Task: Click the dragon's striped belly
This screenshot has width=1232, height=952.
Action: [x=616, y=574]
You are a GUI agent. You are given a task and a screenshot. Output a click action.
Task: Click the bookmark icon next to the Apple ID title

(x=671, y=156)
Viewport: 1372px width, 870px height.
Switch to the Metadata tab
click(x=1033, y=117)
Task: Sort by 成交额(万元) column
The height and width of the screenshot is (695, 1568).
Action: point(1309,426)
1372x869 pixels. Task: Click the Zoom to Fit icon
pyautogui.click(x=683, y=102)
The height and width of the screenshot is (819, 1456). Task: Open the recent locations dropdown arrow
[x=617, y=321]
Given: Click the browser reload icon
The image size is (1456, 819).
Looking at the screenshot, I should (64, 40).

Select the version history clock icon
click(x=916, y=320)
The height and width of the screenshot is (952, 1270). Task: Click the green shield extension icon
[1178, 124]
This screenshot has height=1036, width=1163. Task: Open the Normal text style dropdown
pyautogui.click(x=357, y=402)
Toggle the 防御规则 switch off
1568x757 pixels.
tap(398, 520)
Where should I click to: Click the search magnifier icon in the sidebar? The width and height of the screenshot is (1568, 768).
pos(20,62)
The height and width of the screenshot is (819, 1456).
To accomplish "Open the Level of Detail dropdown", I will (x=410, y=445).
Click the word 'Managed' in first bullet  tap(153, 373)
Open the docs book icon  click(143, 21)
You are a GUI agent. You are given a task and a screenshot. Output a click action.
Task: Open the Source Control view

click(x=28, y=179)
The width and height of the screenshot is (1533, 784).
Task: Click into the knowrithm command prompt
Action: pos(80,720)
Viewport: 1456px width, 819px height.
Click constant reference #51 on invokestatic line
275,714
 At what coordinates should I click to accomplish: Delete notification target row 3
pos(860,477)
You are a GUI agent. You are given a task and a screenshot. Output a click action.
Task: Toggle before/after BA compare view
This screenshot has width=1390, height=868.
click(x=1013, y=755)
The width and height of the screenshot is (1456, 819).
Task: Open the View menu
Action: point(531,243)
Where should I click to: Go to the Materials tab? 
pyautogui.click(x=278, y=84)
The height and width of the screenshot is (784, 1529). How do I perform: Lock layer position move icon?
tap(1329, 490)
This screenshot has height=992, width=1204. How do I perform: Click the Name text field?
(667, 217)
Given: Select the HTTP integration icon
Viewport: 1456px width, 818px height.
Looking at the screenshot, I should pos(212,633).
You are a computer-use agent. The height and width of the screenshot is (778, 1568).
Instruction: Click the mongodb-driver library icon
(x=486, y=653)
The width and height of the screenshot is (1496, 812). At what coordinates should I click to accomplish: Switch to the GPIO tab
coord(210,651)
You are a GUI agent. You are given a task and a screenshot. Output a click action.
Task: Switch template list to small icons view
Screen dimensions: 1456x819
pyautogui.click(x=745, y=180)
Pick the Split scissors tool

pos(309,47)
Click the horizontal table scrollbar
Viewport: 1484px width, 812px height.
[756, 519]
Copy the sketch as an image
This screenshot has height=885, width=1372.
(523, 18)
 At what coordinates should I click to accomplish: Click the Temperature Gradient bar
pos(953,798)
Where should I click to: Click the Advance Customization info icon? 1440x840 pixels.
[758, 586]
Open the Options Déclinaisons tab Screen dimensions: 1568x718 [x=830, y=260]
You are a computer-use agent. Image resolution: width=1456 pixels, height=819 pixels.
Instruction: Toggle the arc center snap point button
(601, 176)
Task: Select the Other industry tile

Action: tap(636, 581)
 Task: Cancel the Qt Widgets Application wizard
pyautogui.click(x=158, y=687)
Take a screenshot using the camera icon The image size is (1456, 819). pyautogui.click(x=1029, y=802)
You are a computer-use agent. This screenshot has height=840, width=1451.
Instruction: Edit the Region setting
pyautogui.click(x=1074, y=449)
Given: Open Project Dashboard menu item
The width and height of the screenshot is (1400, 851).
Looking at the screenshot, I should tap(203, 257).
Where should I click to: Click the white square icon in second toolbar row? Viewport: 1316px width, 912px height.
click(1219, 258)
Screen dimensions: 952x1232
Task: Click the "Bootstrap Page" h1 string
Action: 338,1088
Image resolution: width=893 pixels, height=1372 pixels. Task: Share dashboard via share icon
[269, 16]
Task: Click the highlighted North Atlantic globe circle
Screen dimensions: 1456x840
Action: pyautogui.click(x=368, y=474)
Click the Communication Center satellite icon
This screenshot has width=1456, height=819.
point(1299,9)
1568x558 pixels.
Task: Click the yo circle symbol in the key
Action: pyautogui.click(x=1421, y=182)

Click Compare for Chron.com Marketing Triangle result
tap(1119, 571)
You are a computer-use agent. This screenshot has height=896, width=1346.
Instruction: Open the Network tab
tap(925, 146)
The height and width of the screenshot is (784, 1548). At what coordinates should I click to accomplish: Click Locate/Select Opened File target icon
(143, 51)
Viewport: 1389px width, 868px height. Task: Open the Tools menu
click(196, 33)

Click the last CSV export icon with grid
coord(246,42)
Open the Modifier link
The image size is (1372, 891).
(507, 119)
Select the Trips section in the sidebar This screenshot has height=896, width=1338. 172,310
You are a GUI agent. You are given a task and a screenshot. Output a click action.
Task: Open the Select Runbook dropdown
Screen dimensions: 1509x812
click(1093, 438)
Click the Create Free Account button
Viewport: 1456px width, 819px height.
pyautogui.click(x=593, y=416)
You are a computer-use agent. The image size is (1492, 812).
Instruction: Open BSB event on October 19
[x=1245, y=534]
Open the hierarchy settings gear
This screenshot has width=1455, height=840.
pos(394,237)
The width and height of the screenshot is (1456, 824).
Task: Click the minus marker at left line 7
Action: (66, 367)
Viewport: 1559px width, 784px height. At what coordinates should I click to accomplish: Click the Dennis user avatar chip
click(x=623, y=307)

------------------------------------

Work task
Copy every record shown above, exactly and completely.

Answer space
Task: Click the dragon's striped belly
This screenshot has width=1232, height=952.
Action: [x=616, y=574]
You are a GUI agent. You are given a task and a screenshot. Output a click action.
Task: Click the bookmark icon next to the Apple ID title

(x=671, y=156)
Viewport: 1372px width, 870px height.
Switch to the Metadata tab
click(x=1033, y=117)
Task: Sort by 成交额(万元) column
The height and width of the screenshot is (695, 1568).
Action: point(1309,426)
1372x869 pixels. Task: Click the Zoom to Fit icon
pyautogui.click(x=683, y=102)
The height and width of the screenshot is (819, 1456). Task: Open the recent locations dropdown arrow
[x=617, y=321]
Given: Click the browser reload icon
The image size is (1456, 819).
Looking at the screenshot, I should (64, 40).

Select the version history clock icon
click(x=916, y=320)
The height and width of the screenshot is (952, 1270). Task: Click the green shield extension icon
[1178, 124]
This screenshot has height=1036, width=1163. Task: Open the Normal text style dropdown
pyautogui.click(x=357, y=402)
Toggle the 防御规则 switch off
1568x757 pixels.
tap(398, 520)
Where should I click to: Click the search magnifier icon in the sidebar? The width and height of the screenshot is (1568, 768).
pos(20,62)
The height and width of the screenshot is (819, 1456).
To accomplish "Open the Level of Detail dropdown", I will (x=410, y=445).
Click the word 'Managed' in first bullet  tap(153, 373)
Open the docs book icon  click(143, 21)
You are a GUI agent. You are given a task and a screenshot. Output a click action.
Task: Open the Source Control view

click(x=28, y=179)
The width and height of the screenshot is (1533, 784).
Task: Click into the knowrithm command prompt
Action: pos(80,720)
Viewport: 1456px width, 819px height.
Click constant reference #51 on invokestatic line
275,714
 At what coordinates should I click to accomplish: Delete notification target row 3
pos(860,477)
You are a GUI agent. You are given a task and a screenshot. Output a click action.
Task: Toggle before/after BA compare view
This screenshot has width=1390, height=868.
click(x=1013, y=755)
The width and height of the screenshot is (1456, 819).
Task: Open the View menu
Action: point(531,243)
Where should I click to: Go to the Materials tab? 
pyautogui.click(x=278, y=84)
The height and width of the screenshot is (784, 1529). How do I perform: Lock layer position move icon?
tap(1329, 490)
This screenshot has height=992, width=1204. How do I perform: Click the Name text field?
(667, 217)
Given: Select the HTTP integration icon
Viewport: 1456px width, 818px height.
Looking at the screenshot, I should pos(212,633).
You are a computer-use agent. The height and width of the screenshot is (778, 1568).
Instruction: Click the mongodb-driver library icon
(x=486, y=653)
The width and height of the screenshot is (1496, 812). At what coordinates should I click to accomplish: Switch to the GPIO tab
coord(210,651)
You are a GUI agent. You are given a task and a screenshot. Output a click action.
Task: Switch template list to small icons view
Screen dimensions: 1456x819
pyautogui.click(x=745, y=180)
Pick the Split scissors tool

pos(309,47)
Click the horizontal table scrollbar
Viewport: 1484px width, 812px height.
[756, 519]
Copy the sketch as an image
This screenshot has height=885, width=1372.
(523, 18)
 At what coordinates should I click to accomplish: Click the Temperature Gradient bar
pos(953,798)
Where should I click to: Click the Advance Customization info icon? 1440x840 pixels.
[758, 586]
Open the Options Déclinaisons tab Screen dimensions: 1568x718 [x=830, y=260]
You are a computer-use agent. Image resolution: width=1456 pixels, height=819 pixels.
Instruction: Toggle the arc center snap point button
(601, 176)
Task: Select the Other industry tile

Action: tap(636, 581)
 Task: Cancel the Qt Widgets Application wizard
pyautogui.click(x=158, y=687)
Take a screenshot using the camera icon The image size is (1456, 819). pyautogui.click(x=1029, y=802)
You are a computer-use agent. This screenshot has height=840, width=1451.
Instruction: Edit the Region setting
pyautogui.click(x=1074, y=449)
Given: Open Project Dashboard menu item
The width and height of the screenshot is (1400, 851).
Looking at the screenshot, I should tap(203, 257).
Where should I click to: Click the white square icon in second toolbar row? Viewport: 1316px width, 912px height.
click(1219, 258)
Screen dimensions: 952x1232
Task: Click the "Bootstrap Page" h1 string
Action: 338,1088
Image resolution: width=893 pixels, height=1372 pixels. Task: Share dashboard via share icon
[269, 16]
Task: Click the highlighted North Atlantic globe circle
Screen dimensions: 1456x840
Action: pyautogui.click(x=368, y=474)
Click the Communication Center satellite icon
This screenshot has width=1456, height=819.
point(1299,9)
1568x558 pixels.
Task: Click the yo circle symbol in the key
Action: pyautogui.click(x=1421, y=182)

Click Compare for Chron.com Marketing Triangle result
tap(1119, 571)
You are a computer-use agent. This screenshot has height=896, width=1346.
Instruction: Open the Network tab
tap(925, 146)
The height and width of the screenshot is (784, 1548). At what coordinates should I click to accomplish: Click Locate/Select Opened File target icon
(143, 51)
Viewport: 1389px width, 868px height. Task: Open the Tools menu
click(196, 33)

Click the last CSV export icon with grid
coord(246,42)
Open the Modifier link
The image size is (1372, 891).
(507, 119)
Select the Trips section in the sidebar This screenshot has height=896, width=1338. 172,310
You are a GUI agent. You are given a task and a screenshot. Output a click action.
Task: Open the Select Runbook dropdown
Screen dimensions: 1509x812
click(1093, 438)
Click the Create Free Account button
Viewport: 1456px width, 819px height.
pyautogui.click(x=593, y=416)
You are a computer-use agent. The image size is (1492, 812).
Instruction: Open BSB event on October 19
[x=1245, y=534]
Open the hierarchy settings gear
This screenshot has width=1455, height=840.
pos(394,237)
The width and height of the screenshot is (1456, 824).
Task: Click the minus marker at left line 7
Action: (66, 367)
Viewport: 1559px width, 784px height. At what coordinates should I click to accomplish: Click the Dennis user avatar chip
click(x=623, y=307)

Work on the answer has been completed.